Recent reports on climate change emphasise the urgency of our situation. We need to limit emissions to 510 GtCO2 to achieve net zero by 2050, but with our current business-as-usual approach, we will end up emitting 850 GtCO2.
Back in 2009, Stanford University Professors Jacobson and Mark A Deluchhi proposed in the Scientific American journal, that the world could meet its energy needs through renewables like wind, water and solar by 2030. Their vision included 3.8 million large wind turbines, 90,000 solar plants and various geothermal, tidal and rooftop photovoltaic installations worldwide. In 2017, Prof. Jacobson and his team expanded on this idea and provided energy roadmaps for 139 countries to combat global warming. Their plans advocated for electrifying all energy-dependent sectors and providing 100 per cent wind, water and solar power. Fully implementing these roadmaps by 2050 would help avoid a 1.5°C global warming scenario.

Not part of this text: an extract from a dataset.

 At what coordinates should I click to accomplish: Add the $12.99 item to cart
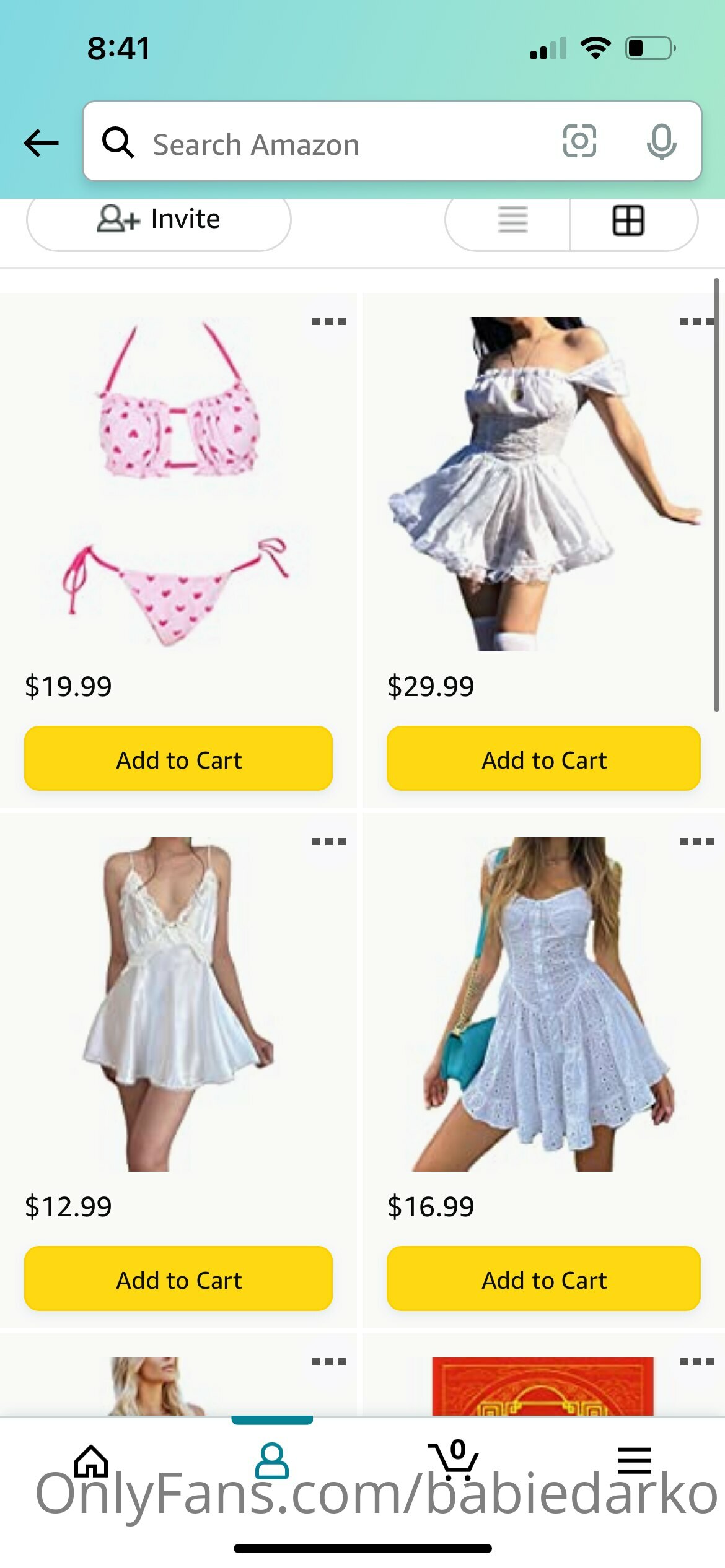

Current Reality Falls Short
Fast forward to 2023, we are far from replacing our current energy infrastructure with renewables, even by 2050. According to the International Energy Agency (IEA), we will need to mine six times the current amount of critical minerals (cobalt, lithium, nickel, copper, manganese, graphite, rare earths, chromium, etc.) to switch to renewables by 2040. This expansion in mineral extraction could lead to unforeseen environmental consequences.
The Cost of Green Energy
In the new zero pathway discussed in IEA 2023 report, global clean energy spending are expected to rise from USD 1.8 trillion in 2023 (1.7% of global GDP) to USD 4.5 trillion annually by early 2030s. While developed countries can afford such investments, developing nations grappling with urgent priorities like hunger and nutrition, face challenges in dedicating resources to clean energy.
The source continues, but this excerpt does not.